In my pricing consulting projects, 50-80% of the effort might involve gathering and transforming data into something useable. The exact percentage was unknowable at the start of the project, but was usually directly proportional to how confident project leaders were that they had the data at their fingertips. The ones who knew they didn’t have it could provide a more realistic view of the data challenges than the ones who didn’t know they didn’t know yet. Depending on your area of expertise, you will know exactly what critical issues are likely to cause problems. In these pricing projects, I wanted to make sure that not only did we have access to data, but also to people who could help interpret the inevitable discrepancies. Is the database wizard on vacation for 2 weeks at the start of a project? You might want to adjust the schedule.

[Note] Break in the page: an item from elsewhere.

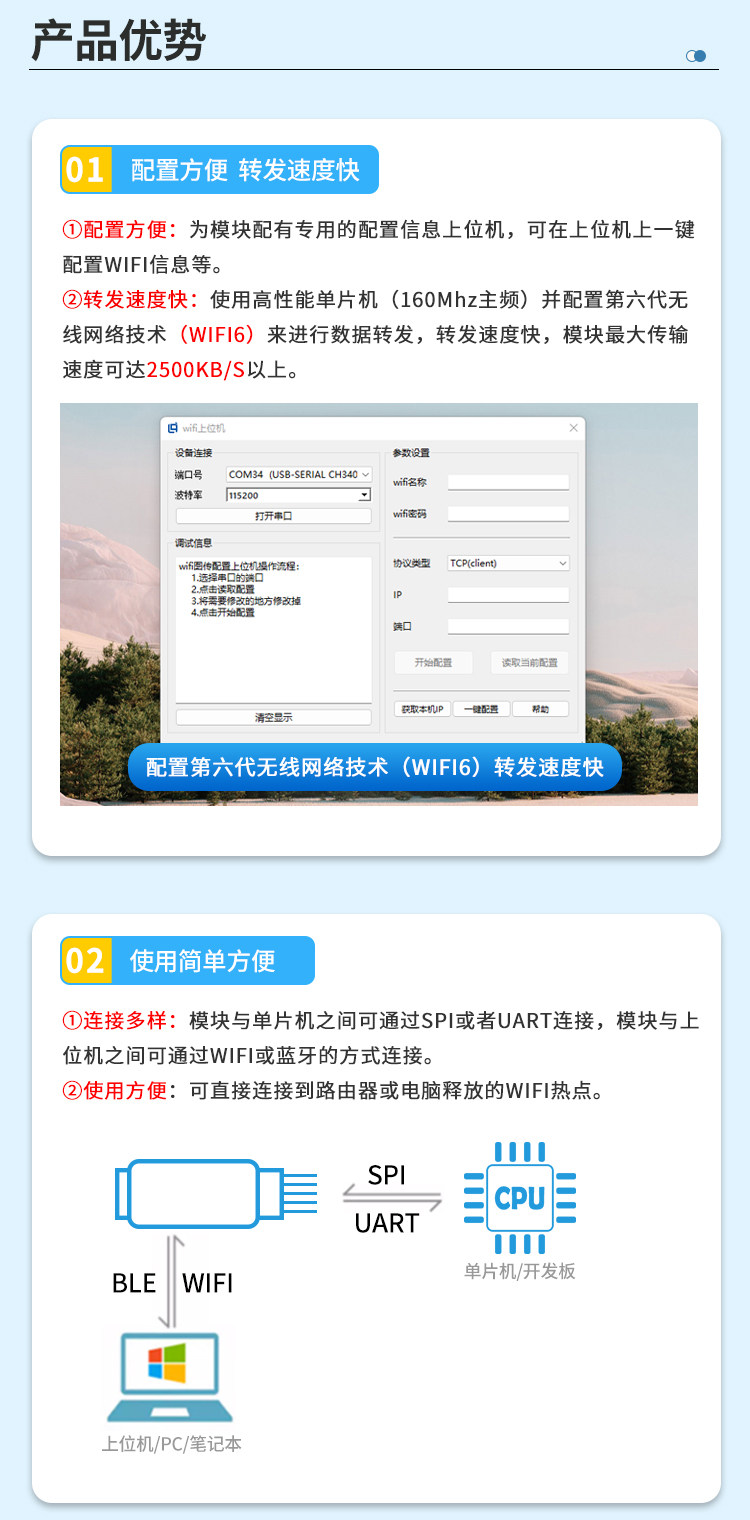Click the BLE/WIFI vertical arrows icon

(x=170, y=1281)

Be clear and professional about your needs without being threatening. Think of a doctor, describing what they need a patient to do before, during, and after surgery. One critical issue you need to address, without sounding punitive, is what happens when the client doesn’t deliver. Does the project come to a halt, along with your billing? Do deadlines and budgets extend? Do deliverables get cut? You don’t want to turn this into another negotiation, or a battlefield that encourages clients to find fault with your work. At the same time, even clients with the best intentions need to know that the project deliverables involve real commitments from both parties.
I’ve had the best results by discussing this openly with the project sponsor, and crafting the wording for the proposal together. This not only means that this section will get approved by the sponsor and her peers, but that you develop a good working relationship based on everyone being successful before the real start of the project. If the sponsor refuses to have a reasonable discussion and insists that you carry all the risk, that’s a warning side that you should walk if at all possible. Most executives want results and they want to work with professionals who will help them get results, and being able to describe what you expect of them and how you can help will reinforce your credibility. People don’t generally try to find the cheapest surgeon, after all.
(Sometimes, even the best-laid plans don’t work out. After carefully defining the needs for a major industrial manufacturer during a paid scoping session, I once showed up to start the real project to find that the project leader had just accepted a job at a competitor and would be unable to help us.)